The IRD promoted works by many presumably anti-communist authors including George Orwell, Arthur Koestler, Bertrand Russell, and Robert Conquest.

Internationally, the IRD took part in many historic events, including Britain's entry into the European Economic Community, the Korean War, the Suez Crisis, the Malayan Emergency, The Troubles, the Mau Mau Uprising, Cyprus Emergency, and the Sino-Indian War. Other IRD activities included forging letters and posters, conducting smear attacks against British trade unionists, and attacking opponents of the British military by planting fake news stories in the British press. Some of the fabricated stories the IRD created included accusations that Irish republicans were killing dogs by setting them on fire and falsely accusing members of EOKA, also anti-communist, of raping schoolgirls.

Although the existence of the IRD was successfully kept hidden from the British public until the 1970s, the Soviet Union had always been aware of its existence, for Guy Burgess had been posted to the IRD for a period of two months in 1948. Burgess was later sacked by the IRD's founder Christopher Mayhew, who accused him of being "dirty, drunk and idle". The IRD closed its operations in 1977 after its existence was discovered by British journalists after an investigation into a heavy amount of anti-Soviet propaganda being published by academics belonging to St Antony's College, Oxford. An exposé by David Leigh published in The Guardian, entitled "Death of the Department that Never Was", became the first public acknowledgement of the IRD's existence.

==Origins==
Since 1946, many senior officials of both the Foreign Office and the right of the Labour Party had proposed the creation of an anti-communist propaganda organ. Christopher Warner raised a formal proposal in April 1946, but Secretary of State for Foreign Affairs Ernest Bevin was reluctant to upset the pro-Soviet members of the Labour Party. Later in the summer, Bevin rejected another proposal by Ivone Kirkpatrick to set up an anti-communist propaganda unit. In 1947, Christopher Mayhew lobbied for the proposals, linking anti-communism with the concept of "Third Force", which was meant to be a progressive camp between the Soviet Union and the United States. This framing, together with anti-British Soviet propaganda attacks during the same years, led Bevin to change his position and to start discussing the details for the creation of a propaganda unit. After sending a confidential paper to the foreign secretary, Ernest Bevin, in 1947, Mayhew was summoned by Attlee to Chequers to discuss it further.

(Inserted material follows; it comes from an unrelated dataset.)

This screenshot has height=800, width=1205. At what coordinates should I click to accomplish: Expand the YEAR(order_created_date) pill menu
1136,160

On 8 January 1948, the Cabinet of the United Kingdom adopted the Future Foreign Publicity, memorandum drafted by Christopher Mayhew and signed by Ernest Bevin. The memorandum embraced anti-communism and took upon the British Labour Government to lead anti-communist progressivism internationally, stating:

It is for us, as Europeans and as a Social Democratic Government, and not the Americans, to give the lead in spiritual, moral and political sphere to all the democratic elements in Western Europe which are anti-Communist and, at the same time, genuinely progressive and reformist, believing in freedom, planning and social justice—what one might call the 'Third Force'.
— Ernest Bevin, 4 January 1948

To achieve these goals, the memorandum called for the establishment of a Foreign Office department "to collect information" about Communism and to "provide material for our anti-Communist publicity through our Missions and Information Services abroad". The department would collaborate with ministers, British delegates, the Labour Party, trade union representatives, the Central Office of Information, and the BBC Overseas Service. The new department was finally established as the Information Research Department. Mayhew ran the department with Sir Ivone Kirkpatrick until 1950. The original offices were in Carlton House Terrace, before moving to Riverwalk House, Millbank, London.

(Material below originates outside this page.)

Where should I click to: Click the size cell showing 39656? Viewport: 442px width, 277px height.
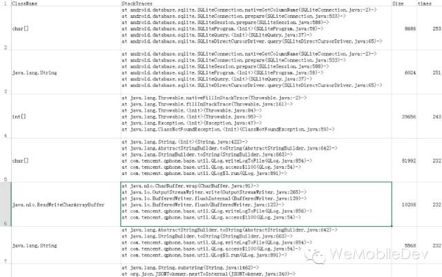(x=404, y=116)
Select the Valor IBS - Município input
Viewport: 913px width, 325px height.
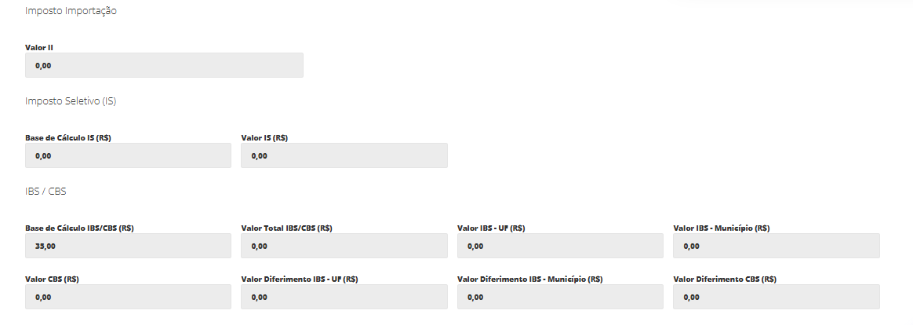[x=776, y=246]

==Staff and collaborators==
The IRD was once one of the largest and well-funded organisations of the UK Foreign Office, with an estimated 400-600 employees at its height. The IRD founded under Clement Attlee's post-WWII Labour Party government (1945-1951) was headed by career civil servants including Ralph Murray, John Rennie, and Ray Whitney who became a Conservative MP and minister. Ann Elwell, over a twenty year career, became a central figure in the IRD. Although the vast majority of IRD staff were British subjects, the department also hired emigres from the Soviet Union, such as the rocket scientist Grigori Tokaty. Other staffers of note include Robert Conquest, whose secretary Celia Kirwan collected Orwell's list. Tracy Philipps was also based at the IRD, working to recruit emigres from Eastern Europe. Many IRD agents were former members of Britain's WWII propaganda department, the Political Warfare Executive (PWE), including former Daily Mirror journalist Leslie Sheridan. This high level of PWE veterans within the IRD, coupled with the similarities between how these two propaganda departments operated, has led some historians to describe the department as a "peacetime PWE".

Outside of full-time agents, many historians, writers, and academics were either paid directly to publish anti-communist propaganda by the IRD or whose works were bought and distributed by the department using British embassies to both translate and distribute their works across the globe. Some of these authors include George Orwell, Bertrand Russell, Arthur Koestler, Czesław Miłosz, Brian Crozier, Richard Crossman, Will Lawther, A. J. P. Taylor, Baron Wyatt of Weeford, Leonard Schapiro, Denis Healey, Douglas Hyde, Margarete Buber, Victor Kravchenko, W.N. Ewer, Victor Feather, Fay Weldon and hundreds (possibly thousands) of others. Some authors such as Bertrand Russell were fully aware of the funding for their books, while others such as the philosopher Bryan Magee were outraged when they found out.

=== Bertrand Russell ===
As part of its remit "to collect and summarize reliable information about Soviet and communist misdoings, to disseminate it to friendly journalists, politicians, and trade unionists, and to support, financially and otherwise, anti-communist publications", it subsidised the publication of books by 'Background Books', including three by Bertrand Russell, Why Communism Must Fail, What Is Freedom?, and What Is Democracy? The IRD bulk-ordered thousands of copies of Russell's books, including his work Why Communism Must Fail, and worked with the United States government to distribute them using embassies as cover. Working closely with the British Council, the IRD built Russell's reputation as an anti-communist writer, and to use his works to project power overseas.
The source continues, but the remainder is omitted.